Activity:
Return the material word for word from its first line through the line containing "coordinates (101, 276).", and leave the pictures out.

###

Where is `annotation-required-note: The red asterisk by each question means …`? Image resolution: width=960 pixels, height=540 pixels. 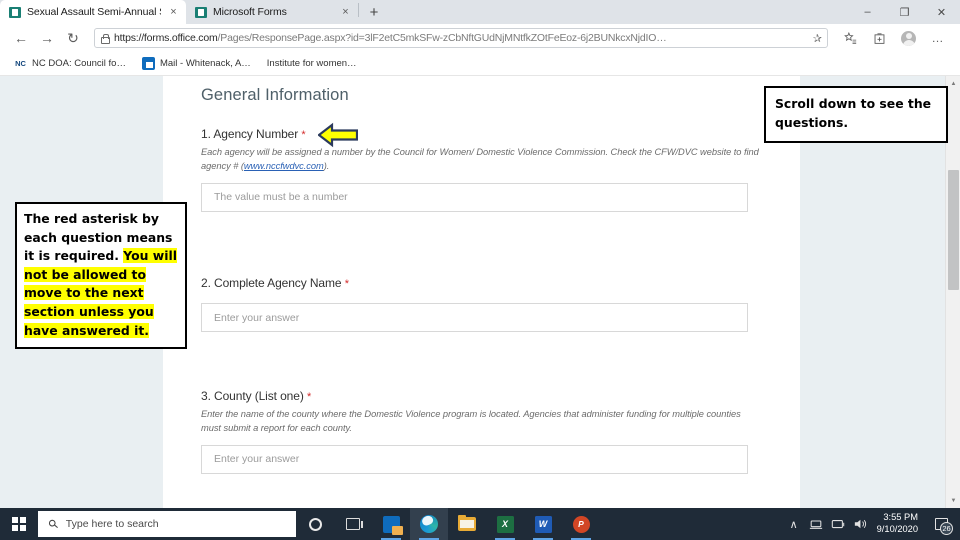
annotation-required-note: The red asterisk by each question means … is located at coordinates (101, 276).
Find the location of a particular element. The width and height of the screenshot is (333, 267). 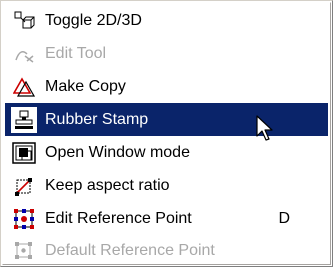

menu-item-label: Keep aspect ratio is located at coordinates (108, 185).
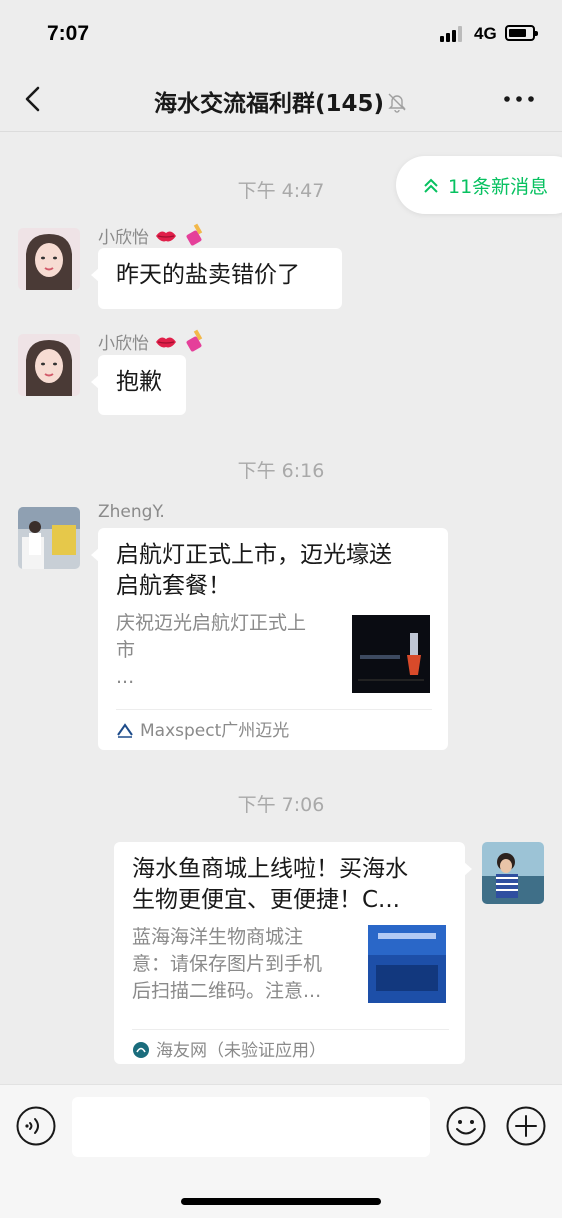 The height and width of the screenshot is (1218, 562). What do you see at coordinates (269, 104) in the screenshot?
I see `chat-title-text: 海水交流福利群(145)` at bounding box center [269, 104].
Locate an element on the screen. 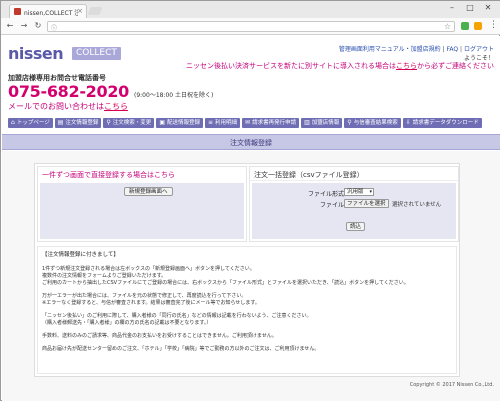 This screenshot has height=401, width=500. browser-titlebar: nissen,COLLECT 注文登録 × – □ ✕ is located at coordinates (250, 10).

###

Exercise response:
Where is `annotation-required-note: The red asterisk by each question means …`? Image resolution: width=960 pixels, height=540 pixels. 
annotation-required-note: The red asterisk by each question means … is located at coordinates (101, 276).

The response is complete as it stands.